Have Google Tell Your Fortune"Imagine you're writing a news aggregator that suggests articles based on the kinds of stories the user has read before," says Travis Green of Google's Prediction API Team. "Previously, using the Prediction API, each article could only be tagged with one label - the most pertinent one. For example, an article about a new truck might be labeled as 'truck,' but not 'roomy' or 'quiet.' Now articles can be tagged with all of those labels, with the labels ranked by pertinence, enabling your app to make better recommendations."
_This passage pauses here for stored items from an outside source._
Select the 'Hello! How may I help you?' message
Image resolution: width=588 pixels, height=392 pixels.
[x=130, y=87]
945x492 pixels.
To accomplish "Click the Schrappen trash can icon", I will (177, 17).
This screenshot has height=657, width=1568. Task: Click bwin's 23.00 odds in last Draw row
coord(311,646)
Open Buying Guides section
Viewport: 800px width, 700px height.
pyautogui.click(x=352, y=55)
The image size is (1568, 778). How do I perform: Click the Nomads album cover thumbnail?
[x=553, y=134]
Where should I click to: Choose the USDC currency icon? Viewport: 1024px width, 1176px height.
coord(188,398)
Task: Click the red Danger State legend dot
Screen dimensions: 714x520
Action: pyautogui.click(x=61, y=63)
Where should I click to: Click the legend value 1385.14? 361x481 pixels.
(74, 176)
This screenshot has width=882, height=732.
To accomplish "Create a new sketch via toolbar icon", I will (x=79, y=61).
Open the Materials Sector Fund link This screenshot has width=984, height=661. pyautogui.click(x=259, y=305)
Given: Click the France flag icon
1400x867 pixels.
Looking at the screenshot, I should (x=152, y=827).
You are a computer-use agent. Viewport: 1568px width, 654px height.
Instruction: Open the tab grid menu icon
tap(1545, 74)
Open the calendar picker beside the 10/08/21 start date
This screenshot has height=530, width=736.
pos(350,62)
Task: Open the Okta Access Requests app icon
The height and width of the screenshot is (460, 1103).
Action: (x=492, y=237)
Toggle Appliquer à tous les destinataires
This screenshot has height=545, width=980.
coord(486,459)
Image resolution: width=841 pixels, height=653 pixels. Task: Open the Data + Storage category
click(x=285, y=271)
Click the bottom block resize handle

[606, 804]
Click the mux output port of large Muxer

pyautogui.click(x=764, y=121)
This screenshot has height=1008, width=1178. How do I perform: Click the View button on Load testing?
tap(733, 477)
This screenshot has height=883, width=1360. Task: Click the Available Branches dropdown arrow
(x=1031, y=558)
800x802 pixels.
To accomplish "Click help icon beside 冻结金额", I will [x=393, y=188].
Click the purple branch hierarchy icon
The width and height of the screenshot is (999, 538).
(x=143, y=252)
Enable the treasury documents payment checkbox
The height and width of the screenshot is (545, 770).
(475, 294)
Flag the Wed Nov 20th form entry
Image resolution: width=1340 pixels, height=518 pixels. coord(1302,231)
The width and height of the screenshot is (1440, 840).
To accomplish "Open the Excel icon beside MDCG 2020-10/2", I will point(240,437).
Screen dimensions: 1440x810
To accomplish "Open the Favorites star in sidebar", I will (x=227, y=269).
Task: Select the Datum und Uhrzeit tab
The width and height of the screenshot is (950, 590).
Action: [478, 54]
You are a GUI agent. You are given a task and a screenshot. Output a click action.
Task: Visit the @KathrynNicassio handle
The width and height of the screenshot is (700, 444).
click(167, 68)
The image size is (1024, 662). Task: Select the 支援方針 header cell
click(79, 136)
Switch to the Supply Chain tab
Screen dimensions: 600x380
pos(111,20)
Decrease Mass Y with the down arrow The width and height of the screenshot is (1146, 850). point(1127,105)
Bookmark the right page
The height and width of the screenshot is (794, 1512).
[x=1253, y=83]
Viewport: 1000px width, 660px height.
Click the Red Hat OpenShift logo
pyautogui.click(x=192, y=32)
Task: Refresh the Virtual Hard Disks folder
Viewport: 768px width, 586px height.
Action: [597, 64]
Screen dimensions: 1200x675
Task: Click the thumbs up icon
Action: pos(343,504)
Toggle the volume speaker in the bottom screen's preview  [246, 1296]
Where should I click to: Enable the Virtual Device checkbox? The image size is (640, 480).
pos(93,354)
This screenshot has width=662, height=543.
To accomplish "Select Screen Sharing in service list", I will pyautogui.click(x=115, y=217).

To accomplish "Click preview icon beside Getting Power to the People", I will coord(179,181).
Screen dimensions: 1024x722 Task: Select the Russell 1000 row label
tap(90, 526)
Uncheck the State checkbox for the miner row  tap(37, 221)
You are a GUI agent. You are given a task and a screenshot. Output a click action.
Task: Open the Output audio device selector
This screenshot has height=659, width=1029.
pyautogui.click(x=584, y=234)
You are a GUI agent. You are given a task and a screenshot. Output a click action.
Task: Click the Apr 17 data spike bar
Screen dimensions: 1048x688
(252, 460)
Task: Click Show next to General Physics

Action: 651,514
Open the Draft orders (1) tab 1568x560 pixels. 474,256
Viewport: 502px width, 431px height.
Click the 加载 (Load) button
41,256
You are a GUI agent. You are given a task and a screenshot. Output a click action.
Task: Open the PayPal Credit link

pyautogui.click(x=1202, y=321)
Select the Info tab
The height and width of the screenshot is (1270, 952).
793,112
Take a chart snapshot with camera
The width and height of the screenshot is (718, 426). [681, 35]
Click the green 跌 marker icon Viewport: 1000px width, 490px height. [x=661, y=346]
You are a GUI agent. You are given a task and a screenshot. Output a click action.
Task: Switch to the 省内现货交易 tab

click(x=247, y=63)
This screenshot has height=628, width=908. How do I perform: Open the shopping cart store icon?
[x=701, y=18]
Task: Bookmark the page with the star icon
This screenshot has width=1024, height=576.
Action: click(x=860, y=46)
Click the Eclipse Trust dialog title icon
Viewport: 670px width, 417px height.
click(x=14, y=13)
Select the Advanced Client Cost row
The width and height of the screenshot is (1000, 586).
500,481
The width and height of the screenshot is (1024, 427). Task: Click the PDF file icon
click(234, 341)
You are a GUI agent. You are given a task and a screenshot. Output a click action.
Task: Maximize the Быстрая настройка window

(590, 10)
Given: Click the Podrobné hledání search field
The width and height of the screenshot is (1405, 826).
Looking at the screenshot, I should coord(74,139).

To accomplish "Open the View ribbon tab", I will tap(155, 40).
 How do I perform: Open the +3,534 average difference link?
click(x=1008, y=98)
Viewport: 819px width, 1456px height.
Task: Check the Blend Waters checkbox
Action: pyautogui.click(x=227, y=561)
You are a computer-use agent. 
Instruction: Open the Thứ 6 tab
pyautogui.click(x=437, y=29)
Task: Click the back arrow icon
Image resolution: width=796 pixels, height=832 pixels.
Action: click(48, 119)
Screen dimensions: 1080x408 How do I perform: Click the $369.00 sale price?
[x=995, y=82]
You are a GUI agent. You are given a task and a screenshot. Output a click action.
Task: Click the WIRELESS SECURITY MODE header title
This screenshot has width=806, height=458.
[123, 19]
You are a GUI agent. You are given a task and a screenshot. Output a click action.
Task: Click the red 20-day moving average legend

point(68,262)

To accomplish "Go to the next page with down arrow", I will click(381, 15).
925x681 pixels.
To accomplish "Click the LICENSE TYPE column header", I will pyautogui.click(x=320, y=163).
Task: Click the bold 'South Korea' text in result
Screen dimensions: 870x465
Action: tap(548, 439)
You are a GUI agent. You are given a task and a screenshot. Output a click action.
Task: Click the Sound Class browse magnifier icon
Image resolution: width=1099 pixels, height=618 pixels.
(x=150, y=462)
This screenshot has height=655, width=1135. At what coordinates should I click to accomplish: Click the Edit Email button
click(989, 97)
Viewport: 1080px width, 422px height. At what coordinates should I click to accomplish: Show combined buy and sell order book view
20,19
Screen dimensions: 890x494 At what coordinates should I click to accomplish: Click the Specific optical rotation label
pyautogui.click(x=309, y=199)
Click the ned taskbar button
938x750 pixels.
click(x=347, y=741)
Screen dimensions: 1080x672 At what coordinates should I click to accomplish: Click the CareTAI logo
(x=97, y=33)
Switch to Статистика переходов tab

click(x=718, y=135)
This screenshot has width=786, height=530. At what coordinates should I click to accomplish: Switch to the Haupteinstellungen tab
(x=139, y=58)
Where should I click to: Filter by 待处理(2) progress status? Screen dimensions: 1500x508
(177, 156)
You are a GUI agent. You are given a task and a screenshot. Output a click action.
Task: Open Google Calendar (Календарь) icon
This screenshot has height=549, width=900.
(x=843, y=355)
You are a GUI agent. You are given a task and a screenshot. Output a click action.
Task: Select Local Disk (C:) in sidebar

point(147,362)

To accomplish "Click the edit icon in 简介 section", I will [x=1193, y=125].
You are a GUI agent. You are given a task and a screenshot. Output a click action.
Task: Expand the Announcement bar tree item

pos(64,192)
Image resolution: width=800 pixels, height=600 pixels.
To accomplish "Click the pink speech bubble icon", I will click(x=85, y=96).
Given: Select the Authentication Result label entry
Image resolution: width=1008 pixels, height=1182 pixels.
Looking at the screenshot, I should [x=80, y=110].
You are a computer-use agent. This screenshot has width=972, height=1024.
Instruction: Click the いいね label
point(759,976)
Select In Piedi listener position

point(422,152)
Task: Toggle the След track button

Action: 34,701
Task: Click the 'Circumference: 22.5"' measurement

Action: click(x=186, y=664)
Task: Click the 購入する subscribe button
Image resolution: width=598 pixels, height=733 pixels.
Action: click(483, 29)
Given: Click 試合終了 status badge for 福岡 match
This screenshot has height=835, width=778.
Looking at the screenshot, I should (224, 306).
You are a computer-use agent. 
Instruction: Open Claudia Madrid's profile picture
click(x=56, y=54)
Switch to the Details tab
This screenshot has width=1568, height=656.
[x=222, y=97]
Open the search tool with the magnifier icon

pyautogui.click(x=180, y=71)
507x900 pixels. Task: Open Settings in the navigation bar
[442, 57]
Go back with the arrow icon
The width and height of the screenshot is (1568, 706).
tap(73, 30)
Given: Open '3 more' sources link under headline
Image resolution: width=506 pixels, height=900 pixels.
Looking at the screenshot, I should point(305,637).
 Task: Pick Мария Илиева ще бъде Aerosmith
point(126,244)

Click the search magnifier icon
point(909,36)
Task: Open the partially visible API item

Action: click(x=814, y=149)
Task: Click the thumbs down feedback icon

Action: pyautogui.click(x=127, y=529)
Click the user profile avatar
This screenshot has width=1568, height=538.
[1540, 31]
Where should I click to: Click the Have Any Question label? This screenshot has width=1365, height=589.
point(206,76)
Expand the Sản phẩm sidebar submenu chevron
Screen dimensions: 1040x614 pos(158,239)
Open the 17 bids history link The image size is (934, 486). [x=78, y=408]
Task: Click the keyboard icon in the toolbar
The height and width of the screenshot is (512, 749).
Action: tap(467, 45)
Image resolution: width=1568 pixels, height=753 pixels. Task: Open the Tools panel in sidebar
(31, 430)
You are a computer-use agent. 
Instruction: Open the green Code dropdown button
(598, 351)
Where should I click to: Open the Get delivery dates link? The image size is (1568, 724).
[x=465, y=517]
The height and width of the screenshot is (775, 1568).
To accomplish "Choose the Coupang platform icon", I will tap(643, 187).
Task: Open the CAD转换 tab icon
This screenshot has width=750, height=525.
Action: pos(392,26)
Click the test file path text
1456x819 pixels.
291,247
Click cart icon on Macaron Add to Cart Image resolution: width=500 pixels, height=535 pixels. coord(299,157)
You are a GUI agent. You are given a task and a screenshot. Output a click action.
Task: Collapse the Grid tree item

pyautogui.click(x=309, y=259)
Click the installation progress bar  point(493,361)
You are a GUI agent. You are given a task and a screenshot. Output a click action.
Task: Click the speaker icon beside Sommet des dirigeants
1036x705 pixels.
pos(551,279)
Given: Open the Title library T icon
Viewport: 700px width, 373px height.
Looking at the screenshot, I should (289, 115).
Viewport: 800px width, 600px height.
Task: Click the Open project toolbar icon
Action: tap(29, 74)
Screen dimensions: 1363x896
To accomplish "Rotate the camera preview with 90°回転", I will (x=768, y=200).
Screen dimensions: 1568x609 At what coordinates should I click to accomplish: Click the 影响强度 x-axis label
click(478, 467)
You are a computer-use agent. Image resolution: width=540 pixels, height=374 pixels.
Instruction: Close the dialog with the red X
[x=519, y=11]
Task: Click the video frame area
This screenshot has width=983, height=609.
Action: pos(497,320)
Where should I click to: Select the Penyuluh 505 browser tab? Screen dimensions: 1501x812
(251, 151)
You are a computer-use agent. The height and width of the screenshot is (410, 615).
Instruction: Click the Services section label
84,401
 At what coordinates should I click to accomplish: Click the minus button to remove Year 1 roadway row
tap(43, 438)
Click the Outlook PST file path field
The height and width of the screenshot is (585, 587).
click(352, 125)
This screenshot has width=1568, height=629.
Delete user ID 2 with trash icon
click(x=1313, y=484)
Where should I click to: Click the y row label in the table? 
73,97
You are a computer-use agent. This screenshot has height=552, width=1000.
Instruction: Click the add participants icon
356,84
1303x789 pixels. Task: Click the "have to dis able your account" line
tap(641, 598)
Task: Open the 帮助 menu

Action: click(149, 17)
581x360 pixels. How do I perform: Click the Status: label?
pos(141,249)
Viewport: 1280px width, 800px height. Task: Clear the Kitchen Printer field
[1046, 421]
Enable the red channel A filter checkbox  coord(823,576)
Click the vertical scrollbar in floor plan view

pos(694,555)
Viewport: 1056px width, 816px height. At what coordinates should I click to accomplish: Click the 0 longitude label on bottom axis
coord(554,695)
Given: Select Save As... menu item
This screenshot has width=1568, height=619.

"You'd like to create a wine recommendation app," he continues.  "Matching a wine to personal preferences is a tricky task, dependent on many factors, including origin, grape, age, growing environment, and flavor presence. Previously, your app could only label wine as 'good,' 'decent,' 'bad,' or some other set of pre-defined values. Using the new continuous output option, your app can provide a fine-grained ranking of wines based on how well they fit the user’s preferences."

 That's just a couple of examples of what can be done with the Prediction API now that it has these new features. Green provides a couple more here

 Google's continued efforts of prediction are something to keep an eye on, as the company seems to be putting a great deal of emphasis on on them lately. It's all about getting users information they want more quickly, which can't be too bad, unless Google's predictions are inaccurate. Maybe one day they'll release an Android app that just reads our minds and delivers accordingly.